Eine "Entkoppelung" von einem Milliardenvolk wie China "wird nicht gehen", sagt Gabriel, „die Ansprüche muss man erst mal akzeptieren“. Er plädiert daher für eine gemeinsame Haltung Europas, den USA und ihrer pazifischen Verbünden gegenüber China. Wobei Staaten wie Australien teilweise mit dem „Erzfeind“ China paktieren, weil aus den USA zuletzt auch viel Ungewissheit vermittelt worden sei und sie „dem Braten nicht so recht trauen“.
Länder wie Deutschland oder Österreich seien jedenfalls als "exportabhängige Nationen auf internationale Arbeitsteilung angewiesen“.
Doch noch Russland
Das Stichwort Russland fällt übrigens sehr spät in der Diskussion. China begrüße es, wenn sich Russland von der EU entfernt, „um sich anzunähern“, sagt Moderatorin Reiterer. Weigelin-Schwiedrzik bestätigt das. Ein Zusammenspiel Russlands und Chinas könnte überhaupt einen „ungeheuren Machtfaktor im weltpolitischen Zusammenspiel“ ergeben. Weil die beiden aus einer gewissen Isolation agierenden Großmächte einander in ihren Fähigkeiten gut ergänzen könnten. Ein Gegengewicht dazu wäre schwer aufzubauen.

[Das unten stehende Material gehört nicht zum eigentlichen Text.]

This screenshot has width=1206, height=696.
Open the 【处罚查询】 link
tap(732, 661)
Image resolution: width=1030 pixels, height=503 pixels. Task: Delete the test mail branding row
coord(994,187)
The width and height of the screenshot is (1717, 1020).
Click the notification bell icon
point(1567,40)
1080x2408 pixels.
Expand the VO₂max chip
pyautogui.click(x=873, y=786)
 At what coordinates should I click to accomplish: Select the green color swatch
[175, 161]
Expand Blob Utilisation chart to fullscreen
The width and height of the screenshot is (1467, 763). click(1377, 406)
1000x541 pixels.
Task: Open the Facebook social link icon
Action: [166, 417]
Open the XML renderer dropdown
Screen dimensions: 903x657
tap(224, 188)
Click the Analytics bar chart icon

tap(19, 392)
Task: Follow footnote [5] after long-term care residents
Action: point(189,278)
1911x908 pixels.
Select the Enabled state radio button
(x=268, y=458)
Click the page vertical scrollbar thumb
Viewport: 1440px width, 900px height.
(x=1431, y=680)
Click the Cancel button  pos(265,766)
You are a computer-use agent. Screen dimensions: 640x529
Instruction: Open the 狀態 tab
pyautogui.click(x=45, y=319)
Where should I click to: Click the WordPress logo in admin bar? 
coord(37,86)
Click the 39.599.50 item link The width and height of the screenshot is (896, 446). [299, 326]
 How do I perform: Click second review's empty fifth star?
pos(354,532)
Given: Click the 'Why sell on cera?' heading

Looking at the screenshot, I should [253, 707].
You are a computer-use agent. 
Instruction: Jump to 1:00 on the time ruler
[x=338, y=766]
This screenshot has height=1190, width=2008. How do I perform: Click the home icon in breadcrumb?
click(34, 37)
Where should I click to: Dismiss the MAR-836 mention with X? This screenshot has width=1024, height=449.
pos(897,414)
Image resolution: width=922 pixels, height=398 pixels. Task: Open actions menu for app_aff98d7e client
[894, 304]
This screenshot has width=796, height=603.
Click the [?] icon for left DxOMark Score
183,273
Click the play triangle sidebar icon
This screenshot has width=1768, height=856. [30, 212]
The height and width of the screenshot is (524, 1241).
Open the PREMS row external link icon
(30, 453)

Die Kräfteverhältnisse innerhalb der Kommunistischen Partei Chinas seien zudem „noch nicht entschieden“, sagt die Expertin von der Uni Wien. Eine zunehmende Isolierung der Volksrepublik könnte jene Kräfte stärken, die die gegenwärtige pandemiebedingte Schwächephase der westlichen Industriestaaten nützen wollen, um mit den Muskeln zu spielen. Gefährlicherweise auch mit militärischen Mitteln.
Die Corona-Krise erscheint also in dieser kompetent und kultiviert geführten Diskussion als Katalysator für weltpolitische Entwicklungen, die nicht zwangsläufig zu einer besseren Welt führen.
„Reden Sie darüber,“ sagt Reiterer am Schluss, „Sie wissen, dass ich das am Schluss der Sendung immer sage.“
Sigmar Gabriels Redebedürfnis ist offenbar aber vorerst gestillt. Noch auf Sendung kappt er die Verbindung nach Wien und hinterlässt einen schwarzen Monitor.